REQUIREMENTS:
Rewrite the lines from the first one up to and including the line with "should pyautogui.click(x=39, y=223)." as a JSON list of strings, one string per line, with blank lines omitted.

(Source data)
________________________
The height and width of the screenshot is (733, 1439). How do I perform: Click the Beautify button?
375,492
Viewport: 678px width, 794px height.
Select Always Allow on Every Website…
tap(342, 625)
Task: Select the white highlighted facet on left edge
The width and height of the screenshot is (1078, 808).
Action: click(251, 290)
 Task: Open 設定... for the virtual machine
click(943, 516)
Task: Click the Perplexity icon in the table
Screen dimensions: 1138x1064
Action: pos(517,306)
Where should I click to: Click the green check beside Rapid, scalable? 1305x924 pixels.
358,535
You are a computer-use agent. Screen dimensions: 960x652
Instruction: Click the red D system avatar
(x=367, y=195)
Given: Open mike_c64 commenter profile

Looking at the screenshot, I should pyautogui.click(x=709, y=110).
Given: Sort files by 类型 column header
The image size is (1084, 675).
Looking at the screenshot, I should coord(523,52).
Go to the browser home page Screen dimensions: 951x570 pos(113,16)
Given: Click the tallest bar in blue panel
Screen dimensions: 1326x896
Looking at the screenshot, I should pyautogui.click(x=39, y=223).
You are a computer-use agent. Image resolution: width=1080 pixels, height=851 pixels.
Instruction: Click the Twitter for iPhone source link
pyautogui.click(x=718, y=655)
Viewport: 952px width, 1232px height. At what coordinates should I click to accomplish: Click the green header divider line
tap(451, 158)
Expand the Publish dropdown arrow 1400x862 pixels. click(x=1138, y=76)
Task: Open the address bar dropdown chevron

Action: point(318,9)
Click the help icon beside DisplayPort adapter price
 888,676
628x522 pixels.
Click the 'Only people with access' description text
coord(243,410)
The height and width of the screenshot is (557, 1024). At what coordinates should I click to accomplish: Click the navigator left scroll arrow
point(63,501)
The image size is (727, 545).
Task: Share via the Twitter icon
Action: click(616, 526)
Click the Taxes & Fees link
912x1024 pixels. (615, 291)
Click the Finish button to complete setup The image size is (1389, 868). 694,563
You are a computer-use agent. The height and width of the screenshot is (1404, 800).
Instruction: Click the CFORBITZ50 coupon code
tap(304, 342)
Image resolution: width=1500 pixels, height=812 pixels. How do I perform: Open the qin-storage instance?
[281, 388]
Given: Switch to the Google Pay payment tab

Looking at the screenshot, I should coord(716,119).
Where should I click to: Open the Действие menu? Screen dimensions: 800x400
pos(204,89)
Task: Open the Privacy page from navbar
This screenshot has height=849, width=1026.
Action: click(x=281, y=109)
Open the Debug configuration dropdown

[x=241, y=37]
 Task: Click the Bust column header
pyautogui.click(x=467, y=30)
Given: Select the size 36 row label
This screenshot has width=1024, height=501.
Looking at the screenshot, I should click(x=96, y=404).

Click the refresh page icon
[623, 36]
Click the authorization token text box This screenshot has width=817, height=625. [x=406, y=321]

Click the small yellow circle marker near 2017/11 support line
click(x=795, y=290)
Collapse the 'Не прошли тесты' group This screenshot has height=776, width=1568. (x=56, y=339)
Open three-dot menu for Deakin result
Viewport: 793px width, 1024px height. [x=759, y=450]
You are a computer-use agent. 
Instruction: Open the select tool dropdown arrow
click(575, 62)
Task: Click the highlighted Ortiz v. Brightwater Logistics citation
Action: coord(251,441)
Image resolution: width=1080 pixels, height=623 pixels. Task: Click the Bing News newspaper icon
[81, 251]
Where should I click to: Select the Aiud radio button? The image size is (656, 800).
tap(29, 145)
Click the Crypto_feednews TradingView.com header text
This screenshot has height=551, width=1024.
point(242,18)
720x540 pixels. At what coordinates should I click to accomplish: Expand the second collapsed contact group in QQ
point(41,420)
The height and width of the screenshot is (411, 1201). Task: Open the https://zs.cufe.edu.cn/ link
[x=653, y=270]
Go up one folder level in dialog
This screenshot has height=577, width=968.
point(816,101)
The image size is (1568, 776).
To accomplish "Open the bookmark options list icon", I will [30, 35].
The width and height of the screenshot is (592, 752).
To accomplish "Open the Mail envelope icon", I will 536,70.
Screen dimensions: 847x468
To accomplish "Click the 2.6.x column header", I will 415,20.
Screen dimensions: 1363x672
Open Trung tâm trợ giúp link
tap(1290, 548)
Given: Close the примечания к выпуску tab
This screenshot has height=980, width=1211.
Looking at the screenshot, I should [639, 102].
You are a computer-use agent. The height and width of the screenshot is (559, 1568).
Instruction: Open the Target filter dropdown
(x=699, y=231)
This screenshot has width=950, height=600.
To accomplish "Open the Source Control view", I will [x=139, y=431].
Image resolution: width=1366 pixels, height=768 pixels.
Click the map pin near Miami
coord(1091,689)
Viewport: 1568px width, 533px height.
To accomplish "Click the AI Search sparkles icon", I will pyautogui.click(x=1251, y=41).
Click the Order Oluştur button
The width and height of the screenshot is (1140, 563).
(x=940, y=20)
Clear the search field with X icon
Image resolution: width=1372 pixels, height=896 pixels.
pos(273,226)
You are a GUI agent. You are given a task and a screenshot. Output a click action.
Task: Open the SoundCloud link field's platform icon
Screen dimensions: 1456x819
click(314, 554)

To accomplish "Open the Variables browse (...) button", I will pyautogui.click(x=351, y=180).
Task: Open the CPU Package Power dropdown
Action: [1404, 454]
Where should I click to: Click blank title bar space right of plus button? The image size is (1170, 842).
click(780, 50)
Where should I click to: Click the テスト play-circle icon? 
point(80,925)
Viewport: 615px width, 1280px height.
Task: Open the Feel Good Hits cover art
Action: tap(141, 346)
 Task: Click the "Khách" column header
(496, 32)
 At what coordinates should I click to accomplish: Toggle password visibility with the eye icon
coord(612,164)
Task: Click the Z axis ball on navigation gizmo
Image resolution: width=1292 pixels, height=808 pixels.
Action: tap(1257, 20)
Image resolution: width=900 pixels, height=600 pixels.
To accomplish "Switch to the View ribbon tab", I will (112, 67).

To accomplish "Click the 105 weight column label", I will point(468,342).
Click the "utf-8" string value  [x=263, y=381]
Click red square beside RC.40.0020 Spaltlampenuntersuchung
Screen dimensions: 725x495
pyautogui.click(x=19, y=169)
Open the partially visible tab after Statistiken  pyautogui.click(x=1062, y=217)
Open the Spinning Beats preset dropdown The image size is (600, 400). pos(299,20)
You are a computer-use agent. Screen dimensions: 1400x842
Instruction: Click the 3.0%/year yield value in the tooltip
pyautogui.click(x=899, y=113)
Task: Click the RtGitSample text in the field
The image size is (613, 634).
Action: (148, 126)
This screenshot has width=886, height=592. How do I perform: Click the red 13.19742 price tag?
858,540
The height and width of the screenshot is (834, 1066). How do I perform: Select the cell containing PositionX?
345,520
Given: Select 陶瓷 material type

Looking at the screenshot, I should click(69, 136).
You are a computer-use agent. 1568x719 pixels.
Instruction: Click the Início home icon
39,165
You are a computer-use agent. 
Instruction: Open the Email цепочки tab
________________________
EXPECTED OUTPUT:
[
  "The height and width of the screenshot is (733, 1439). How do I perform: Click the Beautify button?",
  "375,492",
  "Viewport: 678px width, 794px height.",
  "Select Always Allow on Every Website…",
  "tap(342, 625)",
  "Task: Select the white highlighted facet on left edge",
  "The width and height of the screenshot is (1078, 808).",
  "Action: click(251, 290)",
  " Task: Open 設定... for the virtual machine",
  "click(943, 516)",
  "Task: Click the Perplexity icon in the table",
  "Screen dimensions: 1138x1064",
  "Action: pos(517,306)",
  "Where should I click to: Click the green check beside Rapid, scalable? 1305x924 pixels.",
  "358,535",
  "You are a computer-use agent. Screen dimensions: 960x652",
  "Instruction: Click the red D system avatar",
  "(x=367, y=195)",
  "Given: Open mike_c64 commenter profile",
  "Looking at the screenshot, I should pyautogui.click(x=709, y=110).",
  "Given: Sort files by 类型 column header",
  "The image size is (1084, 675).",
  "Looking at the screenshot, I should coord(523,52).",
  "Go to the browser home page Screen dimensions: 951x570 pos(113,16)",
  "Given: Click the tallest bar in blue panel",
  "Screen dimensions: 1326x896",
  "Looking at the screenshot, I should pyautogui.click(x=39, y=223)."
]